Short task: Reproduce every one of the entries below word for word, leaving out the pictures.

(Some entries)
»»
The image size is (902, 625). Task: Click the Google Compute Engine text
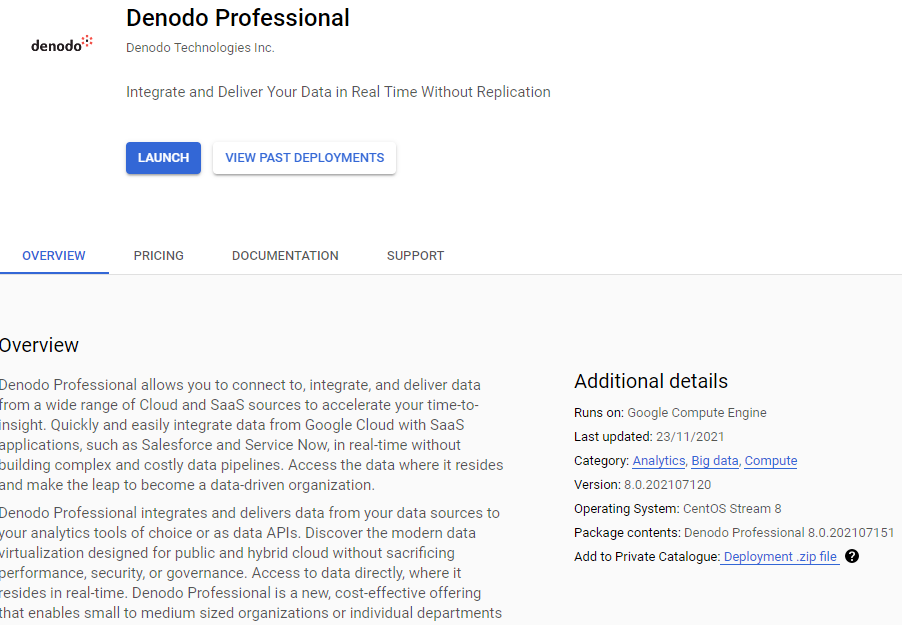[697, 413]
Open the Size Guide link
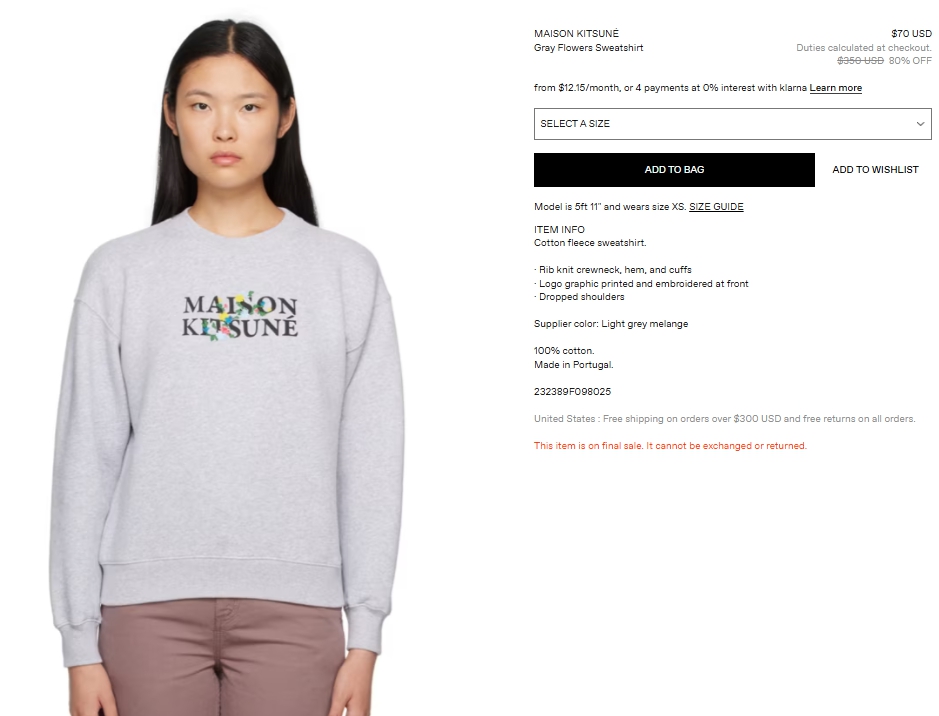Screen dimensions: 939x716 [716, 207]
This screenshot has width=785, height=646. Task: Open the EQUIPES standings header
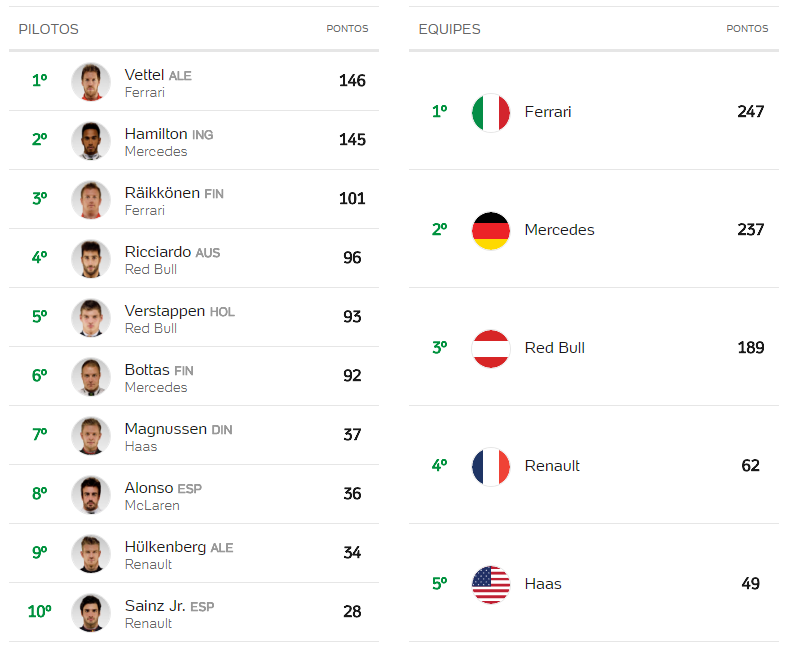point(449,29)
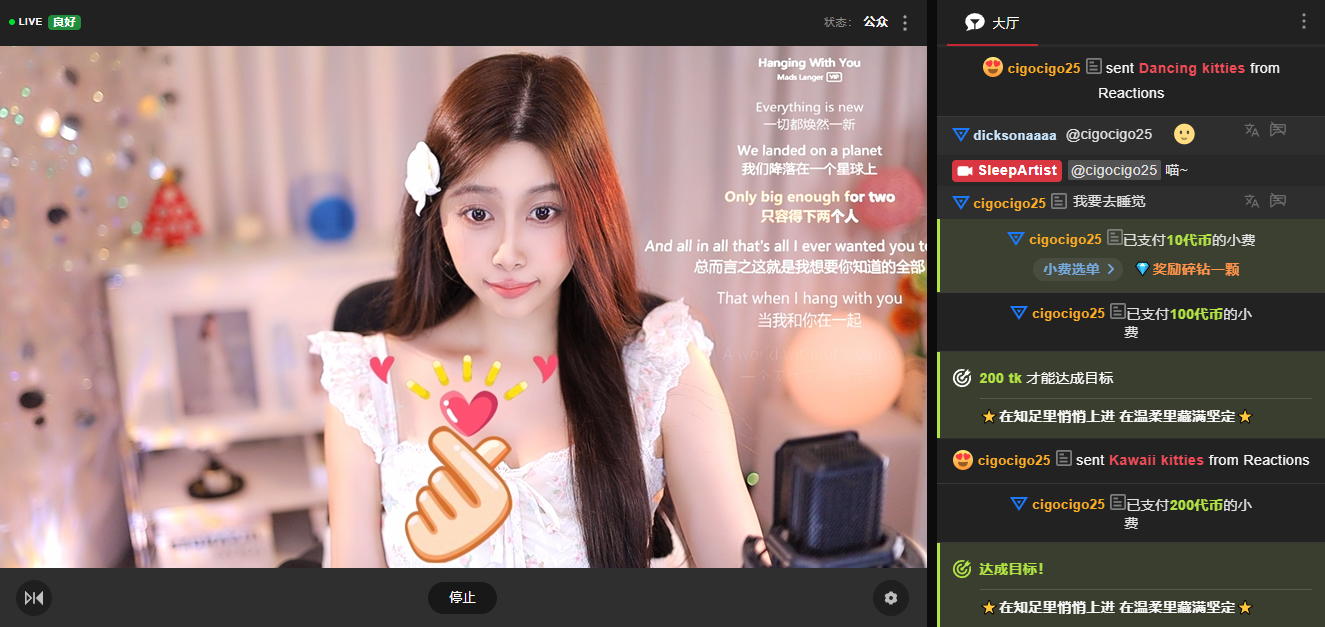Switch to the 大厅 chat tab
The height and width of the screenshot is (627, 1325).
click(1004, 23)
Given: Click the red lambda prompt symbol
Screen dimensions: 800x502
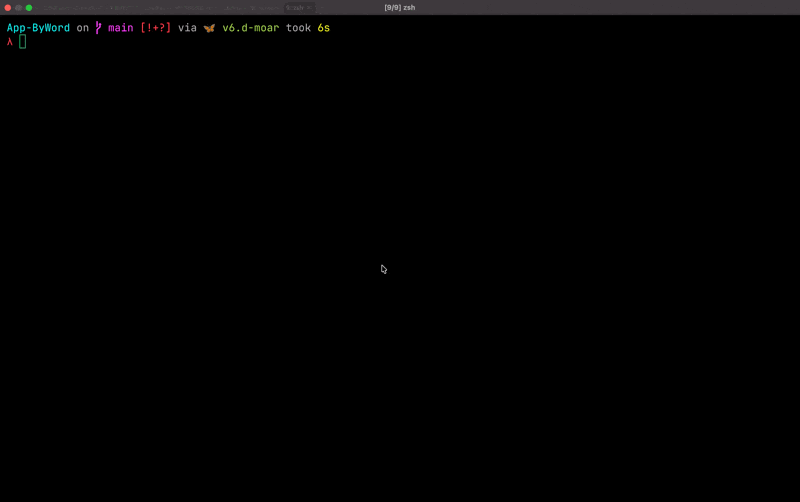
««
Output of the exercise:
The image size is (902, 625). Task: Click the Google Compute Engine text
[697, 413]
Open the Size Guide link
Screen dimensions: 939x716 [716, 207]
This screenshot has width=785, height=646. Task: Open the EQUIPES standings header
point(449,29)
Switch to the 大厅 chat tab
The height and width of the screenshot is (627, 1325).
click(1004, 23)
Given: Click the red lambda prompt symbol
Screen dimensions: 800x502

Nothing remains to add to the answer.